WORK TO BE COMPLETED: Copy out every one of the records below, word for word and in the same order.

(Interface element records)
==================================================
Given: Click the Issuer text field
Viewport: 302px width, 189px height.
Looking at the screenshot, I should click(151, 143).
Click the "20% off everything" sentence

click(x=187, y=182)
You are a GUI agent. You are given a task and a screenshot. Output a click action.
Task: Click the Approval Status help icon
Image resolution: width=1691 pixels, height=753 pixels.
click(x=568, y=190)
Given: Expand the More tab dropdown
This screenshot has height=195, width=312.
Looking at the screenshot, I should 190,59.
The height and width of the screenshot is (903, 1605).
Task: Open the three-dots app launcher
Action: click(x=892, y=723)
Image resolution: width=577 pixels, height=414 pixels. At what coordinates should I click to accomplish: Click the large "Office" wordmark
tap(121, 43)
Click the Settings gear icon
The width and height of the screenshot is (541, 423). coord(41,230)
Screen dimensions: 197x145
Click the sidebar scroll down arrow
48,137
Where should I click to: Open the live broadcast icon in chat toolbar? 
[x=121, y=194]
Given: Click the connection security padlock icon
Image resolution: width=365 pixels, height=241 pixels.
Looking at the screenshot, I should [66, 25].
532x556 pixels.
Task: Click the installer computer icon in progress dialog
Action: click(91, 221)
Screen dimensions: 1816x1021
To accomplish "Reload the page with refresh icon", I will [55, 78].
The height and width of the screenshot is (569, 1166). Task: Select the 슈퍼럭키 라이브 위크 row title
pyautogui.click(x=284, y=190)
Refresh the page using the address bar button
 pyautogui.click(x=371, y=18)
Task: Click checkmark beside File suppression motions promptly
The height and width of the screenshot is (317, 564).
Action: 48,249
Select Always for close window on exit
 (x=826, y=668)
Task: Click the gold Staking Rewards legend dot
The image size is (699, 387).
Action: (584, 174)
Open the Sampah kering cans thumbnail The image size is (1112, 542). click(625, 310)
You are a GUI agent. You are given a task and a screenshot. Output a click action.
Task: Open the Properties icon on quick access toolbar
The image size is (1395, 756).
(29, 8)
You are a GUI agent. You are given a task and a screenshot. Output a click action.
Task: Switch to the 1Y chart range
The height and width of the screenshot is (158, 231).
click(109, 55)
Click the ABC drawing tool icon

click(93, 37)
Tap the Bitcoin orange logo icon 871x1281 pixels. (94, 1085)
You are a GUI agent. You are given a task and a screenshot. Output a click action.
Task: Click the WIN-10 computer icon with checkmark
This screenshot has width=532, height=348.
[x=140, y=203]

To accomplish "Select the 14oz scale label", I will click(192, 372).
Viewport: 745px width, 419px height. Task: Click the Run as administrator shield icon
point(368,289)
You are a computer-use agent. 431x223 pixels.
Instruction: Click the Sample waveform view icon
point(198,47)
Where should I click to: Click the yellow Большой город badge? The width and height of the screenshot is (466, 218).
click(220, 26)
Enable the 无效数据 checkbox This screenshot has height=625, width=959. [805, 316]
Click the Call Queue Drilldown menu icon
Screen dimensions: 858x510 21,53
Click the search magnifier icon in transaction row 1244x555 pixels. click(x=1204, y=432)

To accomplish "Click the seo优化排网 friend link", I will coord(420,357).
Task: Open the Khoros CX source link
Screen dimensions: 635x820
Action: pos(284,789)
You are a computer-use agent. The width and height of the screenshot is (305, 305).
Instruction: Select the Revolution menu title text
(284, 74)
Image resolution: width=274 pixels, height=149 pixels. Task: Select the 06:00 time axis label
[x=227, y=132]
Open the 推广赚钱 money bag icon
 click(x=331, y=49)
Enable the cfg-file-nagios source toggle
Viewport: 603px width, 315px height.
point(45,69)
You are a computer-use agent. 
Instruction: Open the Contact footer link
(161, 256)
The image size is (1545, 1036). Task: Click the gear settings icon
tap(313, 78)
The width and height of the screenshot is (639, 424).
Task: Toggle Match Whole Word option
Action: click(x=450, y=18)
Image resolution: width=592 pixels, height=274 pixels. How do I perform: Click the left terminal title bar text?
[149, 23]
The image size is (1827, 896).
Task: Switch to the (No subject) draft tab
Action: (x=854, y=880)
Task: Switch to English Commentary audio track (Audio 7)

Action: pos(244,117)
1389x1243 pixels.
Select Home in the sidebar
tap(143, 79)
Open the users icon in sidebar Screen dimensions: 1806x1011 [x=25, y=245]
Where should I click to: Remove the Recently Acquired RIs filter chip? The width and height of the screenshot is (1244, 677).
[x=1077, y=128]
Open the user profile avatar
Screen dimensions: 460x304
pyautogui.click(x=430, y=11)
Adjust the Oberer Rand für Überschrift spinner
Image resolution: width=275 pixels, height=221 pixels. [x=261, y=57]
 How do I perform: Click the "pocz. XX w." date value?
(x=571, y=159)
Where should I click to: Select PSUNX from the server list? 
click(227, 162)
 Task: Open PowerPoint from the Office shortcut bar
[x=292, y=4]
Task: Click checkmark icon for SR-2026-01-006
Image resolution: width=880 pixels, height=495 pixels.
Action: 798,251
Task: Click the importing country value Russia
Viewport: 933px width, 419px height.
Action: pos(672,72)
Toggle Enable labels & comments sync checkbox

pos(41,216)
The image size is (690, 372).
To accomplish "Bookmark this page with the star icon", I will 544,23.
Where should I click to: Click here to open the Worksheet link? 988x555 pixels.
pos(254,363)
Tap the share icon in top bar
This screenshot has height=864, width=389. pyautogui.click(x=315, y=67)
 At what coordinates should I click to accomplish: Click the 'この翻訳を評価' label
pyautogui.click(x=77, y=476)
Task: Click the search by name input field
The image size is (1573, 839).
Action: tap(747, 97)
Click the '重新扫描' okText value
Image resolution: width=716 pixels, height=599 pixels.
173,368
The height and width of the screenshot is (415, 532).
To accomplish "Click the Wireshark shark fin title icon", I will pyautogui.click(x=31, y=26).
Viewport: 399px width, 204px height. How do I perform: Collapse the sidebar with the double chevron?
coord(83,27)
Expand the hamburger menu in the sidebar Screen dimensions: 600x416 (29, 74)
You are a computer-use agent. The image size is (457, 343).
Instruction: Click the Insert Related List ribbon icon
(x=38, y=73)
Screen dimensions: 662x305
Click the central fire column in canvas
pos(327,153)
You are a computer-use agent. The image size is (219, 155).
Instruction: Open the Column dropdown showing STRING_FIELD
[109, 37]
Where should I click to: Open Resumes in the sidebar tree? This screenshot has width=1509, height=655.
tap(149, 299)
==================================================
ANSWER FOR THIS EXERCISE:
Given: Click the Issuer text field
Viewport: 302px width, 189px height.
Looking at the screenshot, I should click(151, 143).
Click the "20% off everything" sentence

click(x=187, y=182)
You are a GUI agent. You are given a task and a screenshot. Output a click action.
Task: Click the Approval Status help icon
Image resolution: width=1691 pixels, height=753 pixels.
click(x=568, y=190)
Given: Expand the More tab dropdown
This screenshot has height=195, width=312.
Looking at the screenshot, I should 190,59.
The height and width of the screenshot is (903, 1605).
Task: Open the three-dots app launcher
Action: click(x=892, y=723)
Image resolution: width=577 pixels, height=414 pixels. At what coordinates should I click to accomplish: Click the large "Office" wordmark
tap(121, 43)
Click the Settings gear icon
The width and height of the screenshot is (541, 423). coord(41,230)
Screen dimensions: 197x145
Click the sidebar scroll down arrow
48,137
Where should I click to: Open the live broadcast icon in chat toolbar? 
[x=121, y=194]
Given: Click the connection security padlock icon
Image resolution: width=365 pixels, height=241 pixels.
Looking at the screenshot, I should [66, 25].
532x556 pixels.
Task: Click the installer computer icon in progress dialog
Action: click(91, 221)
Screen dimensions: 1816x1021
To accomplish "Reload the page with refresh icon", I will [55, 78].
The height and width of the screenshot is (569, 1166). Task: Select the 슈퍼럭키 라이브 위크 row title
pyautogui.click(x=284, y=190)
Refresh the page using the address bar button
 pyautogui.click(x=371, y=18)
Task: Click checkmark beside File suppression motions promptly
The height and width of the screenshot is (317, 564).
Action: 48,249
Select Always for close window on exit
 (x=826, y=668)
Task: Click the gold Staking Rewards legend dot
The image size is (699, 387).
Action: (584, 174)
Open the Sampah kering cans thumbnail The image size is (1112, 542). click(625, 310)
You are a GUI agent. You are given a task and a screenshot. Output a click action.
Task: Open the Properties icon on quick access toolbar
The image size is (1395, 756).
(29, 8)
You are a GUI agent. You are given a task and a screenshot. Output a click action.
Task: Switch to the 1Y chart range
The height and width of the screenshot is (158, 231).
click(109, 55)
Click the ABC drawing tool icon

click(93, 37)
Tap the Bitcoin orange logo icon 871x1281 pixels. (94, 1085)
You are a GUI agent. You are given a task and a screenshot. Output a click action.
Task: Click the WIN-10 computer icon with checkmark
This screenshot has width=532, height=348.
[x=140, y=203]

To accomplish "Select the 14oz scale label", I will click(192, 372).
Viewport: 745px width, 419px height. Task: Click the Run as administrator shield icon
point(368,289)
You are a computer-use agent. 431x223 pixels.
Instruction: Click the Sample waveform view icon
point(198,47)
Where should I click to: Click the yellow Большой город badge? The width and height of the screenshot is (466, 218).
click(220, 26)
Enable the 无效数据 checkbox This screenshot has height=625, width=959. [805, 316]
Click the Call Queue Drilldown menu icon
Screen dimensions: 858x510 21,53
Click the search magnifier icon in transaction row 1244x555 pixels. click(x=1204, y=432)

To accomplish "Click the seo优化排网 friend link", I will coord(420,357).
Task: Open the Khoros CX source link
Screen dimensions: 635x820
Action: pos(284,789)
You are a computer-use agent. The width and height of the screenshot is (305, 305).
Instruction: Select the Revolution menu title text
(284, 74)
Image resolution: width=274 pixels, height=149 pixels. Task: Select the 06:00 time axis label
[x=227, y=132]
Open the 推广赚钱 money bag icon
 click(x=331, y=49)
Enable the cfg-file-nagios source toggle
Viewport: 603px width, 315px height.
point(45,69)
You are a computer-use agent. 
Instruction: Open the Contact footer link
(161, 256)
The image size is (1545, 1036). Task: Click the gear settings icon
tap(313, 78)
The width and height of the screenshot is (639, 424).
Task: Toggle Match Whole Word option
Action: click(x=450, y=18)
Image resolution: width=592 pixels, height=274 pixels. How do I perform: Click the left terminal title bar text?
[149, 23]
The image size is (1827, 896).
Task: Switch to the (No subject) draft tab
Action: (x=854, y=880)
Task: Switch to English Commentary audio track (Audio 7)

Action: pos(244,117)
1389x1243 pixels.
Select Home in the sidebar
tap(143, 79)
Open the users icon in sidebar Screen dimensions: 1806x1011 [x=25, y=245]
Where should I click to: Remove the Recently Acquired RIs filter chip? The width and height of the screenshot is (1244, 677).
[x=1077, y=128]
Open the user profile avatar
Screen dimensions: 460x304
pyautogui.click(x=430, y=11)
Adjust the Oberer Rand für Überschrift spinner
Image resolution: width=275 pixels, height=221 pixels. [x=261, y=57]
 How do I perform: Click the "pocz. XX w." date value?
(x=571, y=159)
Where should I click to: Select PSUNX from the server list? 
click(227, 162)
 Task: Open PowerPoint from the Office shortcut bar
[x=292, y=4]
Task: Click checkmark icon for SR-2026-01-006
Image resolution: width=880 pixels, height=495 pixels.
Action: 798,251
Task: Click the importing country value Russia
Viewport: 933px width, 419px height.
Action: pos(672,72)
Toggle Enable labels & comments sync checkbox

pos(41,216)
The image size is (690, 372).
To accomplish "Bookmark this page with the star icon", I will 544,23.
Where should I click to: Click here to open the Worksheet link? 988x555 pixels.
pos(254,363)
Tap the share icon in top bar
This screenshot has height=864, width=389. pyautogui.click(x=315, y=67)
 At what coordinates should I click to accomplish: Click the 'この翻訳を評価' label
pyautogui.click(x=77, y=476)
Task: Click the search by name input field
The image size is (1573, 839).
Action: tap(747, 97)
Click the '重新扫描' okText value
Image resolution: width=716 pixels, height=599 pixels.
173,368
The height and width of the screenshot is (415, 532).
To accomplish "Click the Wireshark shark fin title icon", I will pyautogui.click(x=31, y=26).
Viewport: 399px width, 204px height. How do I perform: Collapse the sidebar with the double chevron?
coord(83,27)
Expand the hamburger menu in the sidebar Screen dimensions: 600x416 (29, 74)
You are a computer-use agent. The image size is (457, 343).
Instruction: Click the Insert Related List ribbon icon
(x=38, y=73)
Screen dimensions: 662x305
Click the central fire column in canvas
pos(327,153)
You are a computer-use agent. The image size is (219, 155).
Instruction: Open the Column dropdown showing STRING_FIELD
[109, 37]
Where should I click to: Open Resumes in the sidebar tree? This screenshot has width=1509, height=655.
tap(149, 299)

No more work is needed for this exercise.